Speeds of A and B are in the ratio 11 : 4. What is the ratio of the times that they will take to cover a distance of 100 km?

A

4 : 11.

B

11 : 4.

C

4 : 100.

D

100 : 11.

Soln.
Ans: a

Let the speeds be 11x and 4x. The times they take to cover 100 km are \$100/{11x}\$ and \$100/{4x}\$. The ratio would be 4 : 11.

### Question 2

A train takes 1 hours less if its speed is increased by 4 km/hr. What is the normal speed if the distance is 3km?

A

2.

B

3.

C

5.

D

4.

Soln.
Ans: a

Let the normal speed be x km/hr. We have been given \$3/x\$ - \$3/{x + 4}\$ = 1. This translates to the quadratic equation \$1x^2 + 4x - 12 = 0\$, which can be solved to obtain x = 2 as the answer.

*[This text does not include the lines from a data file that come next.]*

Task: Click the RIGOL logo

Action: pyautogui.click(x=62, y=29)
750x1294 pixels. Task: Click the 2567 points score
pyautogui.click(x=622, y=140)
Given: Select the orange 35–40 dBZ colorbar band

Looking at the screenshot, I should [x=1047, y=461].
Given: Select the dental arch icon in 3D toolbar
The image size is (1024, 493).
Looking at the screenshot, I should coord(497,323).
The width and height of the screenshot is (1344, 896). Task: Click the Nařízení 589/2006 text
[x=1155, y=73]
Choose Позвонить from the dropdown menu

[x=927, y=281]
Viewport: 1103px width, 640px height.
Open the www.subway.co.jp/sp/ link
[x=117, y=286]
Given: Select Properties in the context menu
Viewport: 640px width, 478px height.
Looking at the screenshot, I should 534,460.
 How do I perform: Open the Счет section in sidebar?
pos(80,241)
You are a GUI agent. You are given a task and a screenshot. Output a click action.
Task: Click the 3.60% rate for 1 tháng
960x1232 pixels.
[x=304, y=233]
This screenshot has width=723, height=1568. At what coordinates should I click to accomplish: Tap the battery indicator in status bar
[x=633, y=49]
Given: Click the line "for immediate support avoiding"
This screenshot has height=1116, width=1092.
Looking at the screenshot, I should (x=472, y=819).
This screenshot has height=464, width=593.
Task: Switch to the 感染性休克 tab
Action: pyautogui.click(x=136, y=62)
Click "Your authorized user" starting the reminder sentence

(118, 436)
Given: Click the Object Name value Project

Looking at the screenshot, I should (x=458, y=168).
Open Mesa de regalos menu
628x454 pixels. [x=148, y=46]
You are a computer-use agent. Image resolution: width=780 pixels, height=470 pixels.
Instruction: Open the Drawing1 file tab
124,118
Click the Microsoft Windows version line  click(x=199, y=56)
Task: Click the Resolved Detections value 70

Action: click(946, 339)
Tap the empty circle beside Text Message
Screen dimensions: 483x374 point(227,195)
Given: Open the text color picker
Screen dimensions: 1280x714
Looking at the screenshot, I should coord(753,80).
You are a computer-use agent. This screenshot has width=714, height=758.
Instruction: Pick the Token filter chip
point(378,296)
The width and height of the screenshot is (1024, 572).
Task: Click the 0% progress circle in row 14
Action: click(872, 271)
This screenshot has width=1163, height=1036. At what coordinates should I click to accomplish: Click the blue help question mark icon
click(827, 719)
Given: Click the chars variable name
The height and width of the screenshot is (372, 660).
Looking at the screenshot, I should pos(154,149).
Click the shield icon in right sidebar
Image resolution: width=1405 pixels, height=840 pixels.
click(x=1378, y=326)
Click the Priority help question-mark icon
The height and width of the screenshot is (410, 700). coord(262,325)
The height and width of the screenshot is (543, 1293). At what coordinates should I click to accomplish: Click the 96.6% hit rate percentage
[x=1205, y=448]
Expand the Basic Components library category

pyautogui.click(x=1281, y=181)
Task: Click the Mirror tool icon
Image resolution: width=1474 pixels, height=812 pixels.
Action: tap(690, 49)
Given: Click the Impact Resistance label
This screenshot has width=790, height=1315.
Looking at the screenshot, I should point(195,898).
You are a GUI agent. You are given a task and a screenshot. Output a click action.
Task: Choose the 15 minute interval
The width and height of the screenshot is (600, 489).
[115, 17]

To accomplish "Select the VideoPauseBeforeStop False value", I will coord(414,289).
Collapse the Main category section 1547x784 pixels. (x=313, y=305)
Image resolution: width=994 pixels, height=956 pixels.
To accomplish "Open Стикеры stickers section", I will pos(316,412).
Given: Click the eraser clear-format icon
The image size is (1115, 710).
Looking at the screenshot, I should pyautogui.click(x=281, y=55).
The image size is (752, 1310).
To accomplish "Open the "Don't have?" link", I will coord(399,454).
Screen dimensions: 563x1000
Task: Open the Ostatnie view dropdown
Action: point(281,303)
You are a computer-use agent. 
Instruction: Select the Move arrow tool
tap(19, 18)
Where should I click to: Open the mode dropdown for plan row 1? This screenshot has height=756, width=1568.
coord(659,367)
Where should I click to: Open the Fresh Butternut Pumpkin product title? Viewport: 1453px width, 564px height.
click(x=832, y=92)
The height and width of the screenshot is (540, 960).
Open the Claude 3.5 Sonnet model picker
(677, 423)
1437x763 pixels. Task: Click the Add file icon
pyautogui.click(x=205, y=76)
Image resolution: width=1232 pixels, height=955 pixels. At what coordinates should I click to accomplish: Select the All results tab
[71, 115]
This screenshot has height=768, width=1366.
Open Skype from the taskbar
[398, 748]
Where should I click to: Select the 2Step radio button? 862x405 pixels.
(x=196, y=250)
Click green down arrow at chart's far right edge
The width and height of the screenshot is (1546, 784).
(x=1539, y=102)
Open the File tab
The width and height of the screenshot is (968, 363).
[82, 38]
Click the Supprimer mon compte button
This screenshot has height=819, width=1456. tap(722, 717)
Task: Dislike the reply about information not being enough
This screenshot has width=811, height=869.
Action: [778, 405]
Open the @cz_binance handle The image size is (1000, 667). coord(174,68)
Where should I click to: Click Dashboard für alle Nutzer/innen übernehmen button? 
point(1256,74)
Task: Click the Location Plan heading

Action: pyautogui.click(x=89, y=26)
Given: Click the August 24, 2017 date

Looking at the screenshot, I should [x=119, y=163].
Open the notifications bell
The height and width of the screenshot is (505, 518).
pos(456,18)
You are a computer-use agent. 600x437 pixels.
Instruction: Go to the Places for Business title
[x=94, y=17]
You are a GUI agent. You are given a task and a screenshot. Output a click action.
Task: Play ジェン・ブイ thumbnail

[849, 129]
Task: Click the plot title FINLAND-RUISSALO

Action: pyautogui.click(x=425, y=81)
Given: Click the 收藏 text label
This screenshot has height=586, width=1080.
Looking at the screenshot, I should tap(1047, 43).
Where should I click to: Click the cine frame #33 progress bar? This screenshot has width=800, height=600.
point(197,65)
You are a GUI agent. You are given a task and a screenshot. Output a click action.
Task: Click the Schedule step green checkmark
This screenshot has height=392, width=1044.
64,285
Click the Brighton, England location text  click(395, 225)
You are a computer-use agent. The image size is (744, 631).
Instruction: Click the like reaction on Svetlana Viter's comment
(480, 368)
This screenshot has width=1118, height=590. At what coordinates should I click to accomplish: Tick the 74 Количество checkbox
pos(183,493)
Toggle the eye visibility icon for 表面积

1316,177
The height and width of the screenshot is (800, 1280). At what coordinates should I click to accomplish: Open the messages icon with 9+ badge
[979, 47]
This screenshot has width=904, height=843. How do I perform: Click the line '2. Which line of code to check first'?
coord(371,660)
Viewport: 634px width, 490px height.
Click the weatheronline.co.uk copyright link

If you don't want to solve the equation, then you can put each option into this equation and check that way. But this trick will work only if all the options have some numerical value.

### Question 3

A car is moving at a speed of 54 kmph. What is the speed in m/s?

A

15 m/s.

B

16 m/s.

C

14 m/s.

D

17 m/s.

Soln.
Ans: a

We know 1kmph = \$5/18\$ m/s. So 54kmph = \$5/18 × 54\$ = 15 m/s.

### Question 4

A vehicle travels 50% of its distance at 6 km/h, and the remaining 50% at 14 km/h. What is the total distance, if it travelled for a total duration of 40 hours?

A

336 km.

B

337 km.

C

335 km.

D

338 km.

Soln.
Ans: a

Let 2x be the actual duration of the journey. Then, \$x/6 + x/14 = 40\$. Solving for x we get x = 168, and so, 2x = 336 km.

### Question 5

A train passes two persons walking in the same direction as the train. The time it takes to move past the man running at 3km/h is 14sec, whereas the time it takes to cross the other man running at 20km/h is 15sec. What is the speed of the train?

A

258km/h.

B

259km/h.

C

257km/h.

D

260km/h.

Soln.
Ans: a

Let the speed of the train be v km/h. Length of the train calculated with the data for the first man = \$(v - 3) × 14\$. It should equal the length obtained from the data for the second man. So \$(v - 3) × 14\$ = \$(v - 20) × 15\$. Please note that we have not converted seconds to hours because that factor will ultimately cancel away. Solving for v we get 258km/h.